January 25, 2011
To understand the benefits and challenges of cloud computing for high performance computing, it helps to take a look back at what problems are solved by other modes of outsourcing computation—and what barriers remain. While the concept of running complex scientific applications on remote resources is certainly nothing new, there have been key technological—not to mention ideological—advances that have been slowly refining the process.
Kate Keahey, currently a scientist focusing on virtualization, resource management and cloud computing at Argonne National Laboratory, agrees that outsourcing scientific applications is a common, long-standing desire, but also contends that the cloud paradigm shift has created opportunities for scientific users that the grid was unable to supply. While she feels that the grid did an enormous job of gathering momentum for distributed computing, building on the limitations using cloud computing has provided new possibilities.
As one of the world’s notable researchers working to make clouds more suitable for the complex needs of scientific users, Keahey contends that while there are opportunities in the cloud, there are also hurdles that remain. However, as the space matures and more tools and processes are developed, the cloud might become more viable for scientists to focus exclusively on their work, shedding the complexities of at least some of their physical resources, and realizing the goal of obtaining on-demand, elastic provisioning as needed.
In addition to her roles at Argonne and as a fellow at the University of Chicago’s Computation Institute, she leads the Nimbus Project, which provides scientists an open source toolkit that allows them to turn their existing clusters into Infrastructure as a Service (IaaS) clouds.
In the following interview we talked about her background with distributed computing, limitations of the grid, challenges and benefits of cloud computing for HPC and her view on critical elements that the community as a whole—vendor, users, and scientists alike—will need to address as the space matures.
HPCc: Where was your interest in distributed systems and grids piqued?

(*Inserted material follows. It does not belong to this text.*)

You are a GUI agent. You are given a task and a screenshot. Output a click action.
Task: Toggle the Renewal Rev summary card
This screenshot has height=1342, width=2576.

Keahey: As a grad student, in 1995, I worked on the iWay experiment, which involved combining supercomputers using fast networks—this was amazing event; we were all trying to build applications that would run on these distributed supercomputers. For this experiment, I implemented the communication system that allowed an application to run on four supercomputers in distributed locations across the country, Cornell Technology Center, Pittsburgh Supercomputing Center, Indiana and NCSA. The application was simulating galaxy collisions -- Andromeda and Milky Way (which is supposed to happen sometime in future)—the simulation ran across all of those supercomputers; it ran for 25 hours and produced the right results.
This was an incredibly interesting experiment in that it highlighted the potential of combining supercomputers over the network. It was one of the most game-changing events I have seen. After the Supercomputing Conference that year it felt like the world had changed in some way—that now it was possible to connect very distributed supercomputers by networks and have them work in this configuration. What kind of applications would be best for this, that was still a questions, but it was clear that supercomputers no longer would be just isolated machines.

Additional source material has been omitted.